▸ WHAT THE TASK REQUIRES
Return the data below exactly, but only from the line containing "1270x952 pixels." through the line containing "Task: Open a new tab with plus icon", with both of those lines included.

* * *

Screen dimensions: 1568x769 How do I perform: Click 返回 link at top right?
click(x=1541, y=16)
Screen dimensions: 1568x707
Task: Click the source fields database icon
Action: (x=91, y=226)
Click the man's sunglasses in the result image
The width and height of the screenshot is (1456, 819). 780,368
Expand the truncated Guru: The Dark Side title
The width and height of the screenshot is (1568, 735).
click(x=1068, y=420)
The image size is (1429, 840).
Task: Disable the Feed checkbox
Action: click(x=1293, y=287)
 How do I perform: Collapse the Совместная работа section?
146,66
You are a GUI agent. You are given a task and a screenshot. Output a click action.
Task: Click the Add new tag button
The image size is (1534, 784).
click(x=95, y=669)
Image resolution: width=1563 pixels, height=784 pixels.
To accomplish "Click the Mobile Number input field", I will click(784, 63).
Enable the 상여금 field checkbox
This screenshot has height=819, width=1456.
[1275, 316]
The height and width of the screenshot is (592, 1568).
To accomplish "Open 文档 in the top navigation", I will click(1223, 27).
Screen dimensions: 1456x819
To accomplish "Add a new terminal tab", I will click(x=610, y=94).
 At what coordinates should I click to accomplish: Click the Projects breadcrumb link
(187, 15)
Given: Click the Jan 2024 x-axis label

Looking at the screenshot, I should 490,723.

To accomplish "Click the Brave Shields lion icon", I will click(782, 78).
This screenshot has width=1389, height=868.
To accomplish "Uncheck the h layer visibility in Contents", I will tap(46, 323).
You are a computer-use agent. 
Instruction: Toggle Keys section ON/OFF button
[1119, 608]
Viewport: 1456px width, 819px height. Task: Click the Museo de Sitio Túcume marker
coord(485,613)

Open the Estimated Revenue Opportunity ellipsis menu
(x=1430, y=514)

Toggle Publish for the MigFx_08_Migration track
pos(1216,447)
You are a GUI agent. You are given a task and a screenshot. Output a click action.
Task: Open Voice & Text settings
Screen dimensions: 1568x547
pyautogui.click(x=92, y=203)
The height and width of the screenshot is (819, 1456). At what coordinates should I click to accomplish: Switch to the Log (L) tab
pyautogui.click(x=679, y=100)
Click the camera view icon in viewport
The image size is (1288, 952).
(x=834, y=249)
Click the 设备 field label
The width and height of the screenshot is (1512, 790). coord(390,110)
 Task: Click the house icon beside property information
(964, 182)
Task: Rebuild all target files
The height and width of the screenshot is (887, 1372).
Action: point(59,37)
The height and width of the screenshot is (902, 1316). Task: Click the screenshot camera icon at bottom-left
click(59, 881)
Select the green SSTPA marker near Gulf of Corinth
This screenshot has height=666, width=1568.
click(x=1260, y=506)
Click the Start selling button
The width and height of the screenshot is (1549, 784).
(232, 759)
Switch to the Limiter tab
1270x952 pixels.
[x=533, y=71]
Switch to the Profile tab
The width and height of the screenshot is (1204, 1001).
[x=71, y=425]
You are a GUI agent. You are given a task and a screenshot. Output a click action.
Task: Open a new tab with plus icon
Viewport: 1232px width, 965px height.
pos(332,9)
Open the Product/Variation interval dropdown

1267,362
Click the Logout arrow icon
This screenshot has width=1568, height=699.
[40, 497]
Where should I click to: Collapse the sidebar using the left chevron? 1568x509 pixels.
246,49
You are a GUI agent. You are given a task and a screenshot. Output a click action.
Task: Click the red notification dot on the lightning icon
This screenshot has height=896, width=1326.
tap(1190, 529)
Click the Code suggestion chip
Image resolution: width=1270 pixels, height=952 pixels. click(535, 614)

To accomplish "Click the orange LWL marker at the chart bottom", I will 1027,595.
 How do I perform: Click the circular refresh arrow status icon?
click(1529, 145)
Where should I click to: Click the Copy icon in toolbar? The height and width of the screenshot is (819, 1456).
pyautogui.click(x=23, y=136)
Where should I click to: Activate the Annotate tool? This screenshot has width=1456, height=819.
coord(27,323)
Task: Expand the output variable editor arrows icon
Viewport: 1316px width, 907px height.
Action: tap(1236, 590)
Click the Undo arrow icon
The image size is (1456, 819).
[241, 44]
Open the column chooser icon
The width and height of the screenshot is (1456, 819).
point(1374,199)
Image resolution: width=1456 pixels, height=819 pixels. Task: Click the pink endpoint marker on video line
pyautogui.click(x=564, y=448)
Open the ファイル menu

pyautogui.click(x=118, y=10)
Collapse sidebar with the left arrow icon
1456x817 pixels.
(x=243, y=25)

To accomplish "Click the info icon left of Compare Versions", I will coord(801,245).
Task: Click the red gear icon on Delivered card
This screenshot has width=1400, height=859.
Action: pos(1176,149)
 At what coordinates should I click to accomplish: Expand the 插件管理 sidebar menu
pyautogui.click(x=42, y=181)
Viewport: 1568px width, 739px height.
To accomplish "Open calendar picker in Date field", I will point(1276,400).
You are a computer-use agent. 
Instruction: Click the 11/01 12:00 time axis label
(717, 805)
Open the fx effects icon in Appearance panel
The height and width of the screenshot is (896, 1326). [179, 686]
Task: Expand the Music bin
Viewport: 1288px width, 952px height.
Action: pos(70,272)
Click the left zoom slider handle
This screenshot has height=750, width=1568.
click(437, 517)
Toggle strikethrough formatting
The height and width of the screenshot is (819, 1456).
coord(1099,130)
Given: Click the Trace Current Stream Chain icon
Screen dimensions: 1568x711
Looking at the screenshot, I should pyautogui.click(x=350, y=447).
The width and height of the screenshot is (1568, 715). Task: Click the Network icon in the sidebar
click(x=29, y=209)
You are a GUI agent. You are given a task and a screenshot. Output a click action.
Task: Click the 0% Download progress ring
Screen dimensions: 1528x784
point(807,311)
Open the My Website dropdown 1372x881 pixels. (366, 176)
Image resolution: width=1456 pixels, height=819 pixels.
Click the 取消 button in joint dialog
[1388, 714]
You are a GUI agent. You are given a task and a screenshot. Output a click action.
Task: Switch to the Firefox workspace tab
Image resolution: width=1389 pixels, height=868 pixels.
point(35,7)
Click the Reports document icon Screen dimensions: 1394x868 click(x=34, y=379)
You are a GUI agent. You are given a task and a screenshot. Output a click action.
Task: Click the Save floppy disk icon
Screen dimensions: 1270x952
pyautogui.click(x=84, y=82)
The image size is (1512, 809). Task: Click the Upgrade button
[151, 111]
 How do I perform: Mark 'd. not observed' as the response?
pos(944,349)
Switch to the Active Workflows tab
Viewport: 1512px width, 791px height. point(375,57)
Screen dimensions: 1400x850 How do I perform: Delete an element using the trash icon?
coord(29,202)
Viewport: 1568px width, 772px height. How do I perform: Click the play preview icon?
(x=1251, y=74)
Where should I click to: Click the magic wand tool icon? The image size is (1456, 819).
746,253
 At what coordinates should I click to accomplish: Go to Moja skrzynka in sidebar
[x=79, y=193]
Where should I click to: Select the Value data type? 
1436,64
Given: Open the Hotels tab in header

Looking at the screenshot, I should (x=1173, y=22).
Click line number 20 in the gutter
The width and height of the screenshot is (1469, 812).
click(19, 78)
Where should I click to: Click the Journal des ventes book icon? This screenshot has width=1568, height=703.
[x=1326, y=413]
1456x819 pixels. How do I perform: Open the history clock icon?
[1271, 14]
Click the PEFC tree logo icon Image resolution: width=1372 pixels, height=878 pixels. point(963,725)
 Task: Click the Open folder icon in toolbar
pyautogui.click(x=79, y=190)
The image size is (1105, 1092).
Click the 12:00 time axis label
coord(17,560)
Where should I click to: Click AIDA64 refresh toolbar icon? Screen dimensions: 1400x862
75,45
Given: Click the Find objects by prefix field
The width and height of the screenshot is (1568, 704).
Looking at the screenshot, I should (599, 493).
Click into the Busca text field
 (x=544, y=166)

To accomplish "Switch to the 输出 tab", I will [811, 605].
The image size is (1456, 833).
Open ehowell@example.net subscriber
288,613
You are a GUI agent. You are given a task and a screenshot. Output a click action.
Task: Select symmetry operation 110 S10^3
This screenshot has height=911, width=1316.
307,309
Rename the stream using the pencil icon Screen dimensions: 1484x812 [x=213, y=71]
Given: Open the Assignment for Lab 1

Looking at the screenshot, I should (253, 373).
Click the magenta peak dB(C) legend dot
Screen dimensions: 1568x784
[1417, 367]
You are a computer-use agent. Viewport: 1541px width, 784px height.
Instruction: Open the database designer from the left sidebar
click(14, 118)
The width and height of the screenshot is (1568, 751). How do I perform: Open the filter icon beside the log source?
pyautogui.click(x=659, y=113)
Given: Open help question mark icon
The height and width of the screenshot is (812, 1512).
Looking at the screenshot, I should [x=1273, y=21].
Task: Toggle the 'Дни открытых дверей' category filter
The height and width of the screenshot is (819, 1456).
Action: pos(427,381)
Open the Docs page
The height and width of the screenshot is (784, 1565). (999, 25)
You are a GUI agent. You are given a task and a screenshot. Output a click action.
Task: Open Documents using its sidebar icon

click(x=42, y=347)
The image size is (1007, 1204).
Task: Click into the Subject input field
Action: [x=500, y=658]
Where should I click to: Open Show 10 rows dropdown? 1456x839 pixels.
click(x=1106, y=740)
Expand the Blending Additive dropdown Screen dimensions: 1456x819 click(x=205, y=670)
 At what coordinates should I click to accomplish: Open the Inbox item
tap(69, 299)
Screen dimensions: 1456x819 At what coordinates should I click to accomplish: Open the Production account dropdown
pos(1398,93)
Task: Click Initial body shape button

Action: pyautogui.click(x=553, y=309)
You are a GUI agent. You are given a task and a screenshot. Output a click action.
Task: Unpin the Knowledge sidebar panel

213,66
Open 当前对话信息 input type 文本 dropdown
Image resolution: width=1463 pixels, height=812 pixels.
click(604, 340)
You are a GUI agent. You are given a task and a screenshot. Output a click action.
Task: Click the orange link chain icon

* * *

▸ ANSWER TO THE PROBLEM
1270x952 pixels.
[x=533, y=71]
Switch to the Profile tab
The width and height of the screenshot is (1204, 1001).
[x=71, y=425]
You are a GUI agent. You are given a task and a screenshot. Output a click action.
Task: Open a new tab with plus icon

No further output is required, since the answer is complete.